We can plot the posterior distributions for the hyperparameters from the exponential and Gaussian distributions side-by-side:
# plot posteriors on the exponential distribution hyperparameter mu
fig, ax = plt.subplots(1, 2, figsize=(12, 6))
scale = 1e30 # scale values so histogram works with density=True argument
# plot mu from exponential distribution
ax[0].hist(
res.posterior["mu"] / scale,
density=True,
histtype="stepfilled",
alpha=0.5, color="blue",
bins=25,
)
# plot sigma from gaussian distribution
ax[1].hist(
resgauss.posterior["sigma0"] / scale,
density=True,
histtype="stepfilled",
alpha=0.5, color="purple",
bins=25,
)
ax[0].set_xlim([0, 4])
ax[0].set_xlabel(r"$\mu$ ($10^{30}\,{\rm kg}\,{\rm m}^2$)", fontsize=18)
ax[0].set_ylabel(r"$p(\mu|\mathbf{D}, I)$ ($10^{-30}\,{\rm kg}^{-1}\,{\rm m}^{-2}$)", fontsize=18)
ax[0].set_title("Exponential distribution")
ax[1].set_xlim([0, 4])
ax[1].set_xlabel(r"$\sigma_0$ ($10^{30}\,{\rm kg}\,{\rm m}^2$)", fontsize=18)
ax[1].set_ylabel(r"$p(\sigma_0|\mathbf{D}, I)$ ($10^{-30}\,{\rm kg}^{-1}\,{\rm m}^{-2}$)", fontsize=18)
ax[1].set_title("Bounded Gaussian distribution")
fig.tight_layout()
fig.savefig("musigmaposterior.png", dpi=200)
The trickiness of distinguishing the distributions in this case is highlighted using the posterior predictive plots:
fig, ax = plt.subplots(1, 2, figsize=(12, 6), sharey=True)
# plot posterior predictive for exponential distribution
nsamples = 500 # get 500 samples to use for posterior predictive plot
q22values = np.logspace(28, np.log10(2 * np.max(trueq22)), 10000)

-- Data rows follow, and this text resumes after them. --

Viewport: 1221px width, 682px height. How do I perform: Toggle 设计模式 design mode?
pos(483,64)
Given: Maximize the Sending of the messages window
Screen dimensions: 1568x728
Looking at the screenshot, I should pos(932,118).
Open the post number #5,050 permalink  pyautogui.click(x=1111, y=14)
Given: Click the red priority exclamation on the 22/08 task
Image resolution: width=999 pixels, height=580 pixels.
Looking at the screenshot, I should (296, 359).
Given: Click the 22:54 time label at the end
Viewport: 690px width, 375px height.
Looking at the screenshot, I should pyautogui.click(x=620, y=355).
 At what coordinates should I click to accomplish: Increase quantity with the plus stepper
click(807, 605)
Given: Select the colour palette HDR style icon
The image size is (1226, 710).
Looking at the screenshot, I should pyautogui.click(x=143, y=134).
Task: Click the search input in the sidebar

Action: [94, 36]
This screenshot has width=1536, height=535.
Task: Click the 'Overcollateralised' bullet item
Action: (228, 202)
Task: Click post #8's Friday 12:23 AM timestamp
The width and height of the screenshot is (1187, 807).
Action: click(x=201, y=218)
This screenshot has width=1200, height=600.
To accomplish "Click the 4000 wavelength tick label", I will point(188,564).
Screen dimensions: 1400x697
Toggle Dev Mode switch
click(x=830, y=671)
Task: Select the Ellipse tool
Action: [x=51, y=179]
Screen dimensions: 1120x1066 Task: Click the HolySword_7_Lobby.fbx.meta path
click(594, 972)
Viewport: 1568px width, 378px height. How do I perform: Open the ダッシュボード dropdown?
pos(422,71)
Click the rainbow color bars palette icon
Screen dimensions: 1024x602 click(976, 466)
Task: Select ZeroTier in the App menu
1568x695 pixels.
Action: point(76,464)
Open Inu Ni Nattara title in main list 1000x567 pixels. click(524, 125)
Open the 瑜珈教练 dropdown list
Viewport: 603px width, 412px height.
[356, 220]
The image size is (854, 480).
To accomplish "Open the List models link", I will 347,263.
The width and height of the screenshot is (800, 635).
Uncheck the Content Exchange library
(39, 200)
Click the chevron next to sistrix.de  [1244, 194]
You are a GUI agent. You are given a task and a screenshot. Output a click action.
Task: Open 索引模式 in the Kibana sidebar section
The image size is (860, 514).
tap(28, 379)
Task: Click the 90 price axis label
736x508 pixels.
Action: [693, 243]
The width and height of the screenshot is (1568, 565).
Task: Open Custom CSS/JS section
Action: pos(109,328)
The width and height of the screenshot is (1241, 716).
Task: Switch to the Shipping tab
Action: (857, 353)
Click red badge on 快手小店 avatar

scale = 1e30 # scale values so histogram works with density=True argument
for pdf in mqd.posterior_predictive(q22values, nsamples=nsamples):
ax[0].plot(q22values / scale, pdf * scale, color="orange", alpha=0.05)
ax[0].plot( # add "true" distribution
q22values / scale,
Exponential(mu=truth / scale, name="mu").prob(q22values / scale),
color='k',
lw=2,
ls="--",
)
# add histogram and rug plot of simulated Q22 values
ax[0].plot(trueq22 / scale, np.zeros_like(trueq22), '|', color='k', ms=15, alpha=0.5)
ax[0].hist(trueq22 / scale, bins=15, histtype="step", density=True)
ax[0].set_xlim([0, q22values.max() / scale])
ax[0].set_xlabel(r"$Q_{22}$ ($10^{30}\,{\rm kg}\,{\rm m}^2$)", fontsize=16)
ax[0].set_ylabel(r"$p(Q_{22}|\mathbf{D}, I)$", fontsize=16)
ax[0].set_title("Exponential distribution", fontsize=17)
# plot posterior predictive for bounded Gaussian distribution
for pdf in mqdgauss.posterior_predictive(q22values, nsamples=nsamples):
ax[1].plot(q22values / scale, pdf * scale, color="red", alpha=0.05)
ax[1].plot( # add "true" distribution
q22values / scale,
Exponential(mu=truth / scale, name="mu").prob(q22values / scale),
color='k',
lw=2,
ls="--",
)
# add histogram and rug plot of simulated Q22 values
ax[1].plot(trueq22 / scale, np.zeros_like(trueq22), '|', color='k', ms=15, alpha=0.5)
ax[1].hist(trueq22 / scale, bins=15, histtype="step", density=True)
ax[1].set_xlim([0, q22values.max() / scale])
ax[1].set_xlabel(r"$Q_{22}$ ($10^{30}\,{\rm kg}\,{\rm m}^2$)", fontsize=16)
ax[1].set_title("Bounded Gaussian distribution", fontsize=17)
fig.tight_layout()
fig.savefig("musigmaposteriorpredictive.png", dpi=200)
We can see that both models do a reasonable job at recovering the simulated distribution.